I used the following to run forecast::Acf
over about 200 columns. Now I would like to generate a boxplot showing the distribution of correlation values at lag 1:36.
## a simple example
d <- data.frame(ts1 = rnorm(100), ts2 = rnorm(100))
acorr <- apply(d, 2, Acf)
What I now want is a boxplot where x-values are 1,2 and the y-values are ACF for ts1
and ts2
.
Suppose you have multiple time series stored in a data frame d
(each column is one series), we can use the following to obtain ACF up to lag 36 (nrow(d) >> 36
to make sense!):
## for data frame `d`
acfs <- sapply(d, function (u) c(acf(u, lag.max = 36, plot = FALSE)$acf)[-1])
- R base function
acf
is sufficient for the job; set lag.max = 36
and plot = FALSE
;
acf
returns a list, and we want $acf
field. Note, this is a 3D arrary, so we want to flatten it into a vector using c()
;
- ACF at lag 0 is 1 and is not of interest, so we drop it by
[-1]
;
sapply
would return a matrix, each column giving ACF for each series.

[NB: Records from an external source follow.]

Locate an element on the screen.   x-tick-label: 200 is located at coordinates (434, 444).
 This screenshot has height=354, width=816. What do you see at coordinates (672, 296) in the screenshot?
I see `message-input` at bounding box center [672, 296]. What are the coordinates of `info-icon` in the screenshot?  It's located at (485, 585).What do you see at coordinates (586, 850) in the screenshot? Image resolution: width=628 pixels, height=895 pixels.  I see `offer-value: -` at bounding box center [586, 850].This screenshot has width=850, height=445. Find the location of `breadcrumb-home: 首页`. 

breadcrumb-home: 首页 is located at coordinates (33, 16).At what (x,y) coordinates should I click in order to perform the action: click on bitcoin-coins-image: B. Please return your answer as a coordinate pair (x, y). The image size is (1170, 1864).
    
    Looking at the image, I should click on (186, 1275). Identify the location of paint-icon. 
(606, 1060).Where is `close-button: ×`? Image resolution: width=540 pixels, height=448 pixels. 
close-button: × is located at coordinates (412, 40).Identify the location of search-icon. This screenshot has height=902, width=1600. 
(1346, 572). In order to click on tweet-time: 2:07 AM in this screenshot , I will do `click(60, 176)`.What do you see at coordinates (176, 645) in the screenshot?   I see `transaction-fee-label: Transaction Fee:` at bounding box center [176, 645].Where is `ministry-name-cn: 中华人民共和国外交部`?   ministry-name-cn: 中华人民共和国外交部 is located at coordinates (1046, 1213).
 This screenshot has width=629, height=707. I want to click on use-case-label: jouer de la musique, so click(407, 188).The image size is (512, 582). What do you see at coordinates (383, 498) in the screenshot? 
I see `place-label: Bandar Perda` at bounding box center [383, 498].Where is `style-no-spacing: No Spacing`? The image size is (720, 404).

In case you have time series stored in a matrix (either an ordinary matrix or one with "mts" class), we use apply
rather than sapply
:
## for matrix `d`
acfs <- apply(d, 2L, function (u) c(acf(u, lag.max = 36, plot = FALSE)$acf)[-1])
To produce a boxplot, simply use:
boxplot(acfs)
Why is $acf
a 3D array. Because acf
function can handle multiple time series directly. Try:
## whether `d` is data frame or matrix, it is converted to "mts" inside `acf`
oo <- acf(d, lag.max = 36, plot = FALSE)$acf
The problem is, in this case, cross-correlation (CCF) is also computed.
On the x-axis I want 1-36, not ts1
and ts2
. I need the distribution of at each lag over time series. If you can fix that your answer is very good.
Ei? Did I misread your question. Well, in that case, you just boxplot
the transpose of acfs
:
boxplot(t(acfs))